▶ [To do] Reproduce exactly the lines below from the one containing "Task: Follow the free software link" through the one containing "The image size is (699, 418).", including both, and nothing else.
---------- Records supplied ----------
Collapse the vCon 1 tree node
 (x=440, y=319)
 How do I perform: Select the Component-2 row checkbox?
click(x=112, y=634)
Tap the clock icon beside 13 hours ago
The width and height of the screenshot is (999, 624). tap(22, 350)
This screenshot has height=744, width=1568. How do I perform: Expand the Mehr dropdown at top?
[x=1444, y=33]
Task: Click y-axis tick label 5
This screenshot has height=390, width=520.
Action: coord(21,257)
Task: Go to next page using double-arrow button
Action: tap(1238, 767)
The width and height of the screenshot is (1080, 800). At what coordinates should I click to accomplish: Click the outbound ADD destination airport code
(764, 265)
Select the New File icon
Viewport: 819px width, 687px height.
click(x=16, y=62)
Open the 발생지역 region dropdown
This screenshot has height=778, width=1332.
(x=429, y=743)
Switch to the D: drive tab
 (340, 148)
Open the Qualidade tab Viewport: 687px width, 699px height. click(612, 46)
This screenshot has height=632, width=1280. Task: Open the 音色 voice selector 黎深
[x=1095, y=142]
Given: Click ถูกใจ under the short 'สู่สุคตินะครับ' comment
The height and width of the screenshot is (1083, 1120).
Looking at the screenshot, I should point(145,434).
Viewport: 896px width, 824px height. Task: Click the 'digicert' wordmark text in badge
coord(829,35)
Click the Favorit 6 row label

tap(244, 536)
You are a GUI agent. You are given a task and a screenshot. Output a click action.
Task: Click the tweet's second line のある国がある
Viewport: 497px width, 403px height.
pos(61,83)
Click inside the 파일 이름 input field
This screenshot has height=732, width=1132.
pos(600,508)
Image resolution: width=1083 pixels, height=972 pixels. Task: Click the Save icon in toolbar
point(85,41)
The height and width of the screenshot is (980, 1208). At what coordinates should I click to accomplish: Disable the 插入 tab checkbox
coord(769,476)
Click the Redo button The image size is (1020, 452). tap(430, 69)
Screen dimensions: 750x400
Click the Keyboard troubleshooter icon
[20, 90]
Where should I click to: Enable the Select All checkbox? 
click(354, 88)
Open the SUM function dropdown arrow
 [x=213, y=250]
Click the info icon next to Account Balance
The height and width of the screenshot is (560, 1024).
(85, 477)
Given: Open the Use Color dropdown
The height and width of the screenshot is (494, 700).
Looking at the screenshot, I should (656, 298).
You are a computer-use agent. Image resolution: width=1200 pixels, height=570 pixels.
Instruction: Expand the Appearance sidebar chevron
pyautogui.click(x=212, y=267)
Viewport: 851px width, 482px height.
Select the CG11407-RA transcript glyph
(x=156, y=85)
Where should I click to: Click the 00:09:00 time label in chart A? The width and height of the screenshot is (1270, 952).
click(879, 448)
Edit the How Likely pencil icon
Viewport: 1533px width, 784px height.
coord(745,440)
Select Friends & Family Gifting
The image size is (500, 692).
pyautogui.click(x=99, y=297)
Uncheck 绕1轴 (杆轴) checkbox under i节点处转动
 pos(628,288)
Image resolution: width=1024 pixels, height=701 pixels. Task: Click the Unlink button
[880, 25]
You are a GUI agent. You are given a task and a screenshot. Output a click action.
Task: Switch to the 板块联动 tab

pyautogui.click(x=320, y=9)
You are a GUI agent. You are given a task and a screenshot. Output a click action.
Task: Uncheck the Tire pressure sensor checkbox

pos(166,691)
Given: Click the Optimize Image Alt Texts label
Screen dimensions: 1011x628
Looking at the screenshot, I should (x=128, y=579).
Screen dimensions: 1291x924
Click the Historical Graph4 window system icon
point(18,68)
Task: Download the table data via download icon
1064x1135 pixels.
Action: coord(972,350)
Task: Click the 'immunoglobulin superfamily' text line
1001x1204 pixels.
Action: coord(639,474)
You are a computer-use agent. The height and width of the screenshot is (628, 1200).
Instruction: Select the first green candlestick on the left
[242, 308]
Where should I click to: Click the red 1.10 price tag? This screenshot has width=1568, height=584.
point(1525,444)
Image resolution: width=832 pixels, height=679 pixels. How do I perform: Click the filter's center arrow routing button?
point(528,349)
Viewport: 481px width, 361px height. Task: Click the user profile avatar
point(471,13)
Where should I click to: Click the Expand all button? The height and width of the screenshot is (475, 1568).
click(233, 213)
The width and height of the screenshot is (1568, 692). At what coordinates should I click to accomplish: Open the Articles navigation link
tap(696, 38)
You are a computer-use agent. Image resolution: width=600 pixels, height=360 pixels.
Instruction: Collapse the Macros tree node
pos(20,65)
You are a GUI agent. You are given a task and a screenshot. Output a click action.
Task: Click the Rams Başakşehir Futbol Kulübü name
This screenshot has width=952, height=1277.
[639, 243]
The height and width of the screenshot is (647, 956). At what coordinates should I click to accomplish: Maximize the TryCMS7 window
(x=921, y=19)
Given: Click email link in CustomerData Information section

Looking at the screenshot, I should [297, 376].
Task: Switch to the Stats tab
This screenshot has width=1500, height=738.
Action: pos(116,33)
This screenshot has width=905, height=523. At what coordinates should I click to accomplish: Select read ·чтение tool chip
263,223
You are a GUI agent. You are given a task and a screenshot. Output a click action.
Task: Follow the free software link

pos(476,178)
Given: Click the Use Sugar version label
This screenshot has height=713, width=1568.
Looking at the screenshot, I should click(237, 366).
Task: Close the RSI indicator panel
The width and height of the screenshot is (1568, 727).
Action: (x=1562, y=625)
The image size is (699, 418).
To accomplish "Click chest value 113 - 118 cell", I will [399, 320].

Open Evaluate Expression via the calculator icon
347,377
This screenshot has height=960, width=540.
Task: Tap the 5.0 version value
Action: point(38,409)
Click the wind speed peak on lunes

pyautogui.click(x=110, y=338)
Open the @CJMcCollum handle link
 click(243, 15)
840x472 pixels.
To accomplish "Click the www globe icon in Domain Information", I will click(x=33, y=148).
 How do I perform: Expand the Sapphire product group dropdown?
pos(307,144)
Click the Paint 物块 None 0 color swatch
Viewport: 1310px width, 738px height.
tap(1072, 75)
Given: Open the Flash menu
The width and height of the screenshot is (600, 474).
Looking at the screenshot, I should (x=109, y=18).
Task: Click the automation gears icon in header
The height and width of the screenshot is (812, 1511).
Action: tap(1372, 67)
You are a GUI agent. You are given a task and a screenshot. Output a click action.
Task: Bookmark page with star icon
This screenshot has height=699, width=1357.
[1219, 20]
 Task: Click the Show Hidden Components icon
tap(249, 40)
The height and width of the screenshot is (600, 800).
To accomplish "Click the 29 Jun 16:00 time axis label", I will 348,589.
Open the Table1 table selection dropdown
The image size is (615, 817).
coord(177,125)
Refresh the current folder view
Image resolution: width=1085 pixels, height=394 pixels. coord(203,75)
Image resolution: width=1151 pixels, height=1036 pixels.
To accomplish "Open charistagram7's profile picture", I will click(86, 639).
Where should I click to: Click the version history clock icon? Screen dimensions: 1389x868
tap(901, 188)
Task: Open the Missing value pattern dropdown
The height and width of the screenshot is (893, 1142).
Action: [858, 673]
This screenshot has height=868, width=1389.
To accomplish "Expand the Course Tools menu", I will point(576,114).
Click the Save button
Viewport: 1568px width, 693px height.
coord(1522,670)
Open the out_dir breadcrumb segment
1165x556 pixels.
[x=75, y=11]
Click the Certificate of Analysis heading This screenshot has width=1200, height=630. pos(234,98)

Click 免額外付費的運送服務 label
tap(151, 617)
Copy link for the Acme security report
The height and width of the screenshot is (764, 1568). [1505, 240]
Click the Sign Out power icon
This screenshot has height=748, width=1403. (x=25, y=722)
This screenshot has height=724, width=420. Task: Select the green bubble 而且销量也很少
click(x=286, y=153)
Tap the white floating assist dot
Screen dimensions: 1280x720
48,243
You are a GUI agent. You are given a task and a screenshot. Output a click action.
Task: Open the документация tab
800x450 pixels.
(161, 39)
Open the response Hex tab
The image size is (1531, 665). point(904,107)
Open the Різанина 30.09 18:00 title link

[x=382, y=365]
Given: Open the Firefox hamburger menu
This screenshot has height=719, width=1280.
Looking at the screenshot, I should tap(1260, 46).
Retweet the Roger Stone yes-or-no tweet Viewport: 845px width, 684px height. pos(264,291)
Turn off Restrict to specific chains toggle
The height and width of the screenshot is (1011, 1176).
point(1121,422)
----------
▶ [Result for this task]
Task: Follow the free software link

pos(476,178)
Given: Click the Use Sugar version label
This screenshot has height=713, width=1568.
Looking at the screenshot, I should click(237, 366).
Task: Close the RSI indicator panel
The width and height of the screenshot is (1568, 727).
Action: (x=1562, y=625)
The image size is (699, 418).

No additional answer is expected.